Schneebeli’s lab specializes in finding more efficient ways to build organic molecules with well-defined shapes by combining wet lab experiments with computer modeling. In his most recent work, which is funded by the National Science Foundation, Schneebeli discovered a procedure that not only makes molecule building more efficient but provides environmental breakthroughs as well.
“Traditional chemical synthesis has been all about learning how to create molecular structures in predictable ways,” Schneebeli explains. “We’re looking at ways to scale up the process in an environmentally friendly way, such that less toxic waste is produced during the process.”
To demonstrate, Schneebeli adroitly draws up a computer model of isomers (compounds that share the same formula but have differently arranged atoms) on his laptop, and puts them together in a three-dimensional model. The idea is to produce a structure in an “up-up-up” configuration—which provides a scaffolding of sorts to build molecular cages 100,000 times smaller than a human hair.
The model demonstrates what happens in the lab when solids are heated at a constant temperature of 160° C (320 F°) in a solvent. The heat energy makes it possible for parts of the molecules to rotate, so that different types of isomeric structures can be accessed. Three times out of four, however, the reaction results in an “up-up-down” configuration, which is much less conducive to building useful molecular structures.
Schneebeli was surprised one day when his graduate student Mona Sharafi presented him with data produced when the solid was heated directly at a constant temperature, without using a solvent. In every instance the desired “up-up-up” pattern emerged.

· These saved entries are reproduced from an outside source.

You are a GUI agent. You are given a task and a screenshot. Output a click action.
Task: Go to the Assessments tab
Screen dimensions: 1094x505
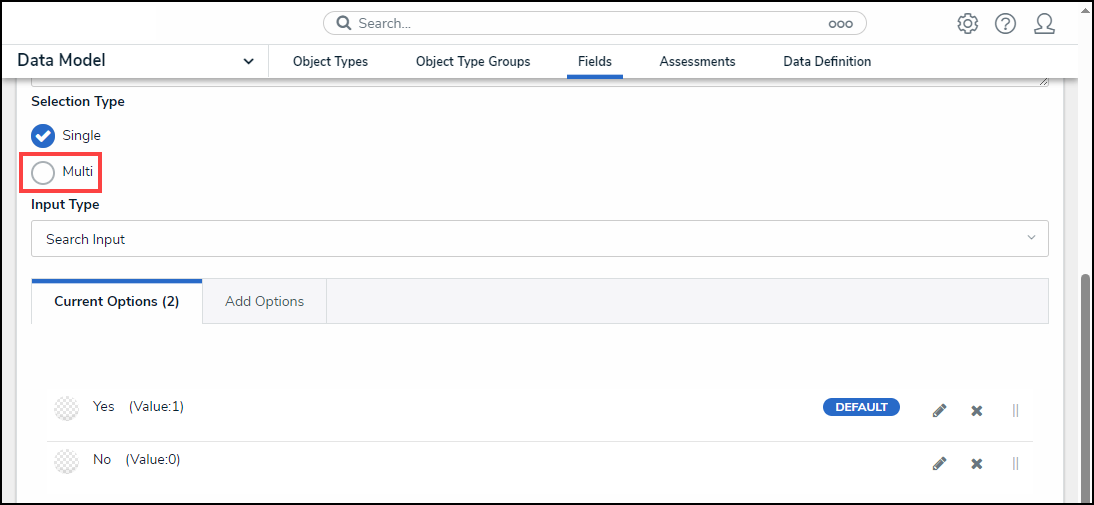697,62
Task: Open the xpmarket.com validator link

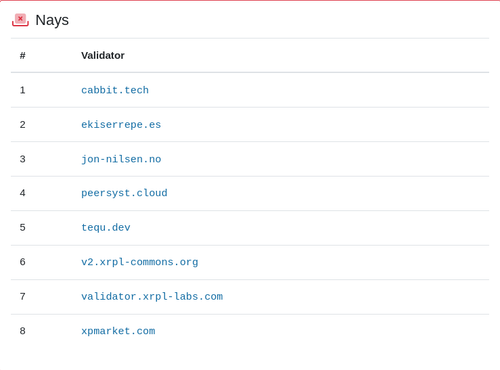Action: pyautogui.click(x=118, y=331)
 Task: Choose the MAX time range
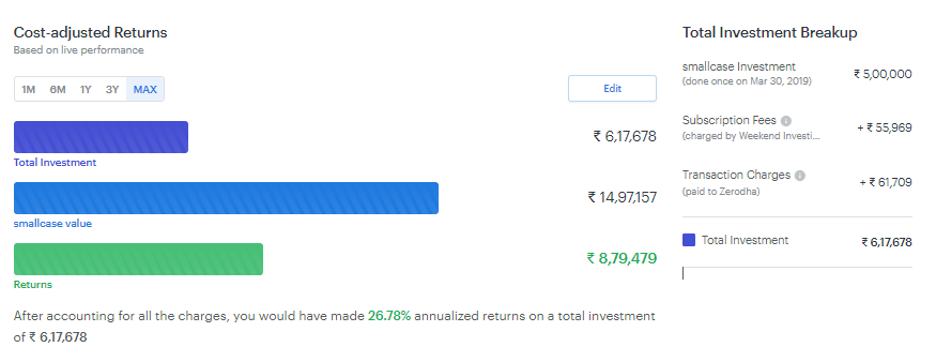[x=145, y=90]
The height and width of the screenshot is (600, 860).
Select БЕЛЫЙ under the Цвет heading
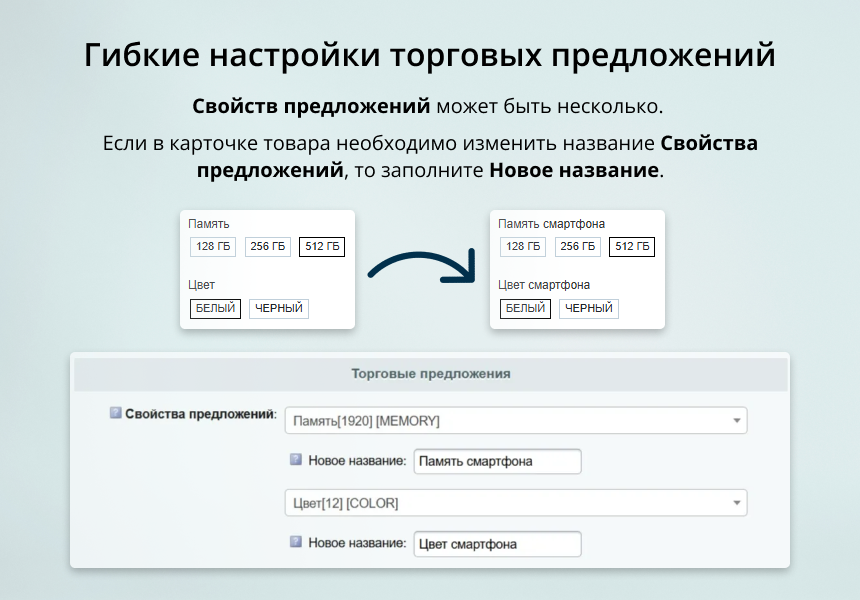pos(216,309)
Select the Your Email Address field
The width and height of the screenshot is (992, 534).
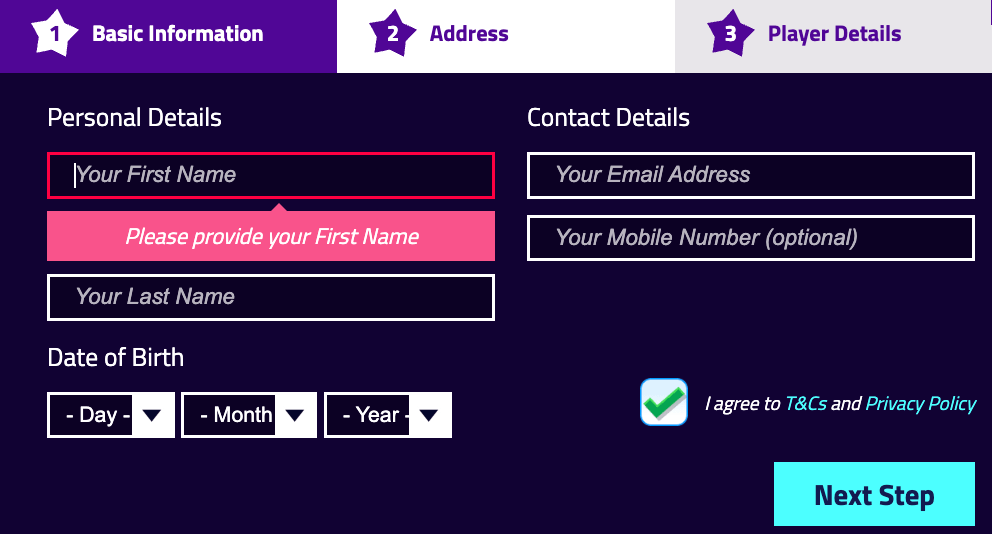coord(750,175)
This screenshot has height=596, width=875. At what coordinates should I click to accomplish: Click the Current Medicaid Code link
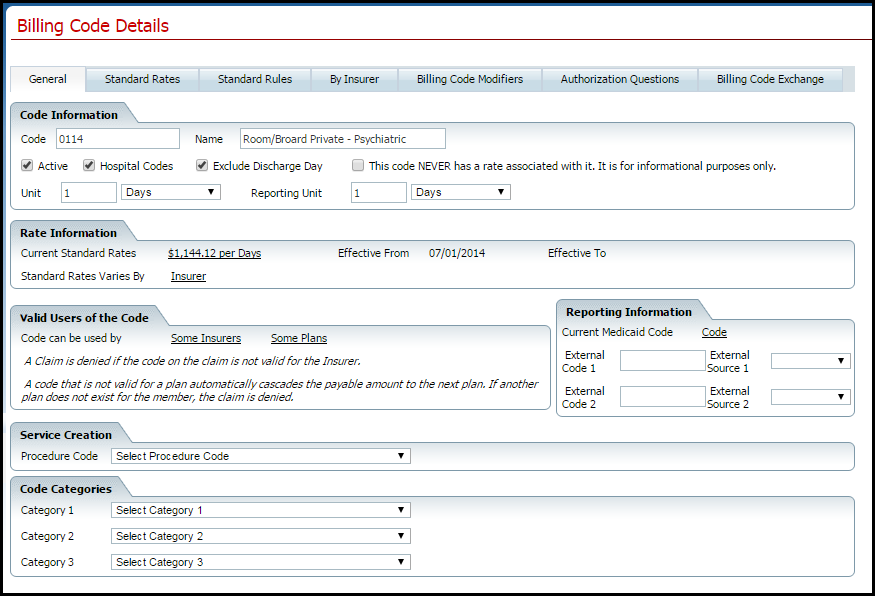point(714,332)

As he describes in the article: “We were merely aiming to reduce the use of high-boiling toxic organic solvents while still expecting an equilibrium product ratio in favor of the ‘up-up-down’ pattern. To our surprise, almost all the solid was converted to the ‘up-up-up’ form upon heating to 160° C for 48 hours.”
It was the rare discovery of a molecule for which a less stable form is created selectively when heated as a solid. The process also eliminates the expensive, time-consuming and toxic step of using solvents in the heating process.
“One aspect of ‘green chemistry’ we’re emphasizing is to remove toxic materials whenever possible. In this case, we were able to completely eliminate it from the equation.”
While the molecular structures built in the Schneebeli lab don’t have a commercial application yet, the fundamental discovery holds promise for many industries. Pharmaceutical companies, for instance, could build on Schneebeli’s methodology in manufacturing new drugs. An additional benefit: the process could be accomplished without use of toxic solvents.
“The fact that we can remove a toxic process and get better selectivity in our synthesis—that’s a great win-win for us and the environment,” Schneebeli says.